[Word and element location rows]
++++++++++++++++++++

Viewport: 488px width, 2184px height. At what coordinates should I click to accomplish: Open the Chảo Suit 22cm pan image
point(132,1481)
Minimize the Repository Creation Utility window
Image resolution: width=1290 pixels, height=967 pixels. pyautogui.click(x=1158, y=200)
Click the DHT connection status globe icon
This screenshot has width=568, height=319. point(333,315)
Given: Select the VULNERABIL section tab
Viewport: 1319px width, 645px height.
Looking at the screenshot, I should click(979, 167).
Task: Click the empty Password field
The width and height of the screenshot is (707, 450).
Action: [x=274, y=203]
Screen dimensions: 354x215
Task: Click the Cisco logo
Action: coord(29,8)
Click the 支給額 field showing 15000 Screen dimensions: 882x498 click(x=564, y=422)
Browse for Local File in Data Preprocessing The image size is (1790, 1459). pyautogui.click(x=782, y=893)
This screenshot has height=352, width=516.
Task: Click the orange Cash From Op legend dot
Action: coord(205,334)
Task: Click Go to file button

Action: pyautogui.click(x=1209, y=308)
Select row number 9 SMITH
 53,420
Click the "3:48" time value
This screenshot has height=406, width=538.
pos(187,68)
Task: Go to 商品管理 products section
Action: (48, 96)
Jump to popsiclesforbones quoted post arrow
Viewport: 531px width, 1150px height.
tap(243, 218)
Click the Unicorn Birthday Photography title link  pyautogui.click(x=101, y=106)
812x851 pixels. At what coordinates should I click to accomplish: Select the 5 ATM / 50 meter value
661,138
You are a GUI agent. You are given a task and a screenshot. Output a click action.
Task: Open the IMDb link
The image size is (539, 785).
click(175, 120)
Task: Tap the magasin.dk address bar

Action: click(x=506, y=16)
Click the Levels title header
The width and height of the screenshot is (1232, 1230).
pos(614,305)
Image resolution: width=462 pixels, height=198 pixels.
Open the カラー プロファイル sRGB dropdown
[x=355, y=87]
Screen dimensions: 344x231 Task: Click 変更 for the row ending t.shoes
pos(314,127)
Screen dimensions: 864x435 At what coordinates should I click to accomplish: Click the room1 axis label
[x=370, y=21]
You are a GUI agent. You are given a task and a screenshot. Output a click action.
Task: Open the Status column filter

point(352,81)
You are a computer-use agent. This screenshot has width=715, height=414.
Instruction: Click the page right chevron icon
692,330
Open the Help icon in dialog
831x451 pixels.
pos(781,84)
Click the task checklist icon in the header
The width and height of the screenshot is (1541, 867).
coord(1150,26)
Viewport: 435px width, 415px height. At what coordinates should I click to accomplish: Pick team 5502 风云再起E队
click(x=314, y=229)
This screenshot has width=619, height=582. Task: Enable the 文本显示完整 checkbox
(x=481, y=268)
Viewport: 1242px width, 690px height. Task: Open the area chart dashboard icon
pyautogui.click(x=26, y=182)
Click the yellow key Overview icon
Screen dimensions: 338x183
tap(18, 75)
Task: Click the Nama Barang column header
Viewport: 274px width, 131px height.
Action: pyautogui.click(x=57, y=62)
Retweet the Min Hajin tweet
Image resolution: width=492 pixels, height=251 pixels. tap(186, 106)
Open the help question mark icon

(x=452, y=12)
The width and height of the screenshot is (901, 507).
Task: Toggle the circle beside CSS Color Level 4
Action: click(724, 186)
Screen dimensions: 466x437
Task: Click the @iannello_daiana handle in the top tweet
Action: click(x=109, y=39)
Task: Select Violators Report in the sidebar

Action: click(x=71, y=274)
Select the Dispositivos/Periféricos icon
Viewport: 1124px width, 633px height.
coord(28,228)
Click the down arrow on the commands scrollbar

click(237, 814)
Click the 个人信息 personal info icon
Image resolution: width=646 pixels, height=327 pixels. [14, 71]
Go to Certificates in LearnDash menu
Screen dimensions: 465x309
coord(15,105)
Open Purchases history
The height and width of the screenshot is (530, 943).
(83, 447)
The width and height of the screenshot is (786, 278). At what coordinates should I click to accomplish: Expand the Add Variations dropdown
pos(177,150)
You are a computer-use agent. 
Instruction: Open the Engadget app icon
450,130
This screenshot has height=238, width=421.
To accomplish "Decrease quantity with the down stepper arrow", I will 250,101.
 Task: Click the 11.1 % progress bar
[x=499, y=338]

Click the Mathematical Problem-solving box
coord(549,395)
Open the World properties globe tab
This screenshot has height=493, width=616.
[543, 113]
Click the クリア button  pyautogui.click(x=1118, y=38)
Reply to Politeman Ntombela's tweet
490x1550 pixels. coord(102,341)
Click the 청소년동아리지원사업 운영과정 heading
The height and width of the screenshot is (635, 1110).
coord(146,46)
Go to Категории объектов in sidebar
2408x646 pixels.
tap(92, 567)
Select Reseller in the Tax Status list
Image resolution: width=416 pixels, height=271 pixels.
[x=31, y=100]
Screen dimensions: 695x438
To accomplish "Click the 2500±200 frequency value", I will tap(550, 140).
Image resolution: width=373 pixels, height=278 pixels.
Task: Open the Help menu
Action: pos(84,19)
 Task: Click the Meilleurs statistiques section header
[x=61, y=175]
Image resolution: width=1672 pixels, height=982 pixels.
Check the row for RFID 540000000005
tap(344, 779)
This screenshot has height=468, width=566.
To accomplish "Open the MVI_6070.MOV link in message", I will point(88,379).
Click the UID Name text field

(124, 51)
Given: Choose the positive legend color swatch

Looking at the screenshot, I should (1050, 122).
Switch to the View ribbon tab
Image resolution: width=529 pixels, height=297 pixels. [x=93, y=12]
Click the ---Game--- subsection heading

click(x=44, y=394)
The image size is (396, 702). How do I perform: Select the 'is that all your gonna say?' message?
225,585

++++++++++++++++++++

| Objective |
Give every row above as a JSON list of strings, one string per line, with blank lines left out.

| Worked answer |
[
  "Viewport: 488px width, 2184px height. At what coordinates should I click to accomplish: Open the Chảo Suit 22cm pan image",
  "point(132,1481)",
  "Minimize the Repository Creation Utility window",
  "Image resolution: width=1290 pixels, height=967 pixels. pyautogui.click(x=1158, y=200)",
  "Click the DHT connection status globe icon",
  "This screenshot has width=568, height=319. point(333,315)",
  "Given: Select the VULNERABIL section tab",
  "Viewport: 1319px width, 645px height.",
  "Looking at the screenshot, I should click(979, 167).",
  "Task: Click the empty Password field",
  "The width and height of the screenshot is (707, 450).",
  "Action: [x=274, y=203]",
  "Screen dimensions: 354x215",
  "Task: Click the Cisco logo",
  "Action: coord(29,8)",
  "Click the 支給額 field showing 15000 Screen dimensions: 882x498 click(x=564, y=422)",
  "Browse for Local File in Data Preprocessing The image size is (1790, 1459). pyautogui.click(x=782, y=893)",
  "This screenshot has height=352, width=516.",
  "Task: Click the orange Cash From Op legend dot",
  "Action: coord(205,334)",
  "Task: Click Go to file button",
  "Action: pyautogui.click(x=1209, y=308)",
  "Select row number 9 SMITH",
  " 53,420",
  "Click the \"3:48\" time value",
  "This screenshot has height=406, width=538.",
  "pos(187,68)",
  "Task: Go to 商品管理 products section",
  "Action: (48, 96)",
  "Jump to popsiclesforbones quoted post arrow",
  "Viewport: 531px width, 1150px height.",
  "tap(243, 218)",
  "Click the Unicorn Birthday Photography title link  pyautogui.click(x=101, y=106)",
  "812x851 pixels. At what coordinates should I click to accomplish: Select the 5 ATM / 50 meter value",
  "661,138",
  "You are a GUI agent. You are given a task and a screenshot. Output a click action.",
  "Task: Open the IMDb link",
  "The image size is (539, 785).",
  "click(175, 120)",
  "Task: Tap the magasin.dk address bar",
  "Action: click(x=506, y=16)",
  "Click the Levels title header",
  "The width and height of the screenshot is (1232, 1230).",
  "pos(614,305)",
  "Image resolution: width=462 pixels, height=198 pixels.",
  "Open the カラー プロファイル sRGB dropdown",
  "[x=355, y=87]",
  "Screen dimensions: 344x231 Task: Click 変更 for the row ending t.shoes",
  "pos(314,127)",
  "Screen dimensions: 864x435 At what coordinates should I click to accomplish: Click the room1 axis label",
  "[x=370, y=21]",
  "You are a GUI agent. You are given a task and a screenshot. Output a click action.",
  "Task: Open the Status column filter",
  "point(352,81)",
  "You are a computer-use agent. This screenshot has width=715, height=414.",
  "Instruction: Click the page right chevron icon",
  "692,330",
  "Open the Help icon in dialog",
  "831x451 pixels.",
  "pos(781,84)",
  "Click the task checklist icon in the header",
  "The width and height of the screenshot is (1541, 867).",
  "coord(1150,26)",
  "Viewport: 435px width, 415px height. At what coordinates should I click to accomplish: Pick team 5502 风云再起E队",
  "click(x=314, y=229)",
  "This screenshot has width=619, height=582. Task: Enable the 文本显示完整 checkbox",
  "(x=481, y=268)",
  "Viewport: 1242px width, 690px height. Task: Open the area chart dashboard icon",
  "pyautogui.click(x=26, y=182)",
  "Click the yellow key Overview icon",
  "Screen dimensions: 338x183",
  "tap(18, 75)",
  "Task: Click the Nama Barang column header",
  "Viewport: 274px width, 131px height.",
  "Action: pyautogui.click(x=57, y=62)",
  "Retweet the Min Hajin tweet",
  "Image resolution: width=492 pixels, height=251 pixels. tap(186, 106)",
  "Open the help question mark icon",
  "(x=452, y=12)",
  "The width and height of the screenshot is (901, 507).",
  "Task: Toggle the circle beside CSS Color Level 4",
  "Action: click(724, 186)",
  "Screen dimensions: 466x437",
  "Task: Click the @iannello_daiana handle in the top tweet",
  "Action: click(x=109, y=39)",
  "Task: Select Violators Report in the sidebar",
  "Action: click(x=71, y=274)",
  "Select the Dispositivos/Periféricos icon",
  "Viewport: 1124px width, 633px height.",
  "coord(28,228)",
  "Click the down arrow on the commands scrollbar",
  "click(237, 814)",
  "Click the 个人信息 personal info icon",
  "Image resolution: width=646 pixels, height=327 pixels. [14, 71]",
  "Go to Certificates in LearnDash menu",
  "Screen dimensions: 465x309",
  "coord(15,105)",
  "Open Purchases history",
  "The height and width of the screenshot is (530, 943).",
  "(83, 447)",
  "The width and height of the screenshot is (786, 278). At what coordinates should I click to accomplish: Expand the Add Variations dropdown",
  "pos(177,150)",
  "You are a computer-use agent. ",
  "Instruction: Open the Engadget app icon",
  "450,130",
  "This screenshot has height=238, width=421.",
  "To accomplish \"Decrease quantity with the down stepper arrow\", I will 250,101.",
  " Task: Click the 11.1 % progress bar",
  "[x=499, y=338]",
  "Click the Mathematical Problem-solving box",
  "coord(549,395)",
  "Open the World properties globe tab",
  "This screenshot has height=493, width=616.",
  "[543, 113]",
  "Click the クリア button  pyautogui.click(x=1118, y=38)",
  "Reply to Politeman Ntombela's tweet",
  "490x1550 pixels. coord(102,341)",
  "Click the 청소년동아리지원사업 운영과정 heading",
  "The height and width of the screenshot is (635, 1110).",
  "coord(146,46)",
  "Go to Категории объектов in sidebar",
  "2408x646 pixels.",
  "tap(92, 567)",
  "Select Reseller in the Tax Status list",
  "Image resolution: width=416 pixels, height=271 pixels.",
  "[x=31, y=100]",
  "Screen dimensions: 695x438",
  "To accomplish \"Click the 2500±200 frequency value\", I will tap(550, 140).",
  "Image resolution: width=373 pixels, height=278 pixels.",
  "Task: Open the Help menu",
  "Action: pos(84,19)",
  " Task: Click the Meilleurs statistiques section header",
  "[x=61, y=175]",
  "Image resolution: width=1672 pixels, height=982 pixels.",
  "Check the row for RFID 540000000005",
  "tap(344, 779)",
  "This screenshot has height=468, width=566.",
  "To accomplish \"Open the MVI_6070.MOV link in message\", I will point(88,379).",
  "Click the UID Name text field",
  "(124, 51)",
  "Given: Choose the positive legend color swatch",
  "Looking at the screenshot, I should (1050, 122).",
  "Switch to the View ribbon tab",
  "Image resolution: width=529 pixels, height=297 pixels. [x=93, y=12]",
  "Click the ---Game--- subsection heading",
  "click(x=44, y=394)",
  "The image size is (396, 702). How do I perform: Select the 'is that all your gonna say?' message?",
  "225,585"
]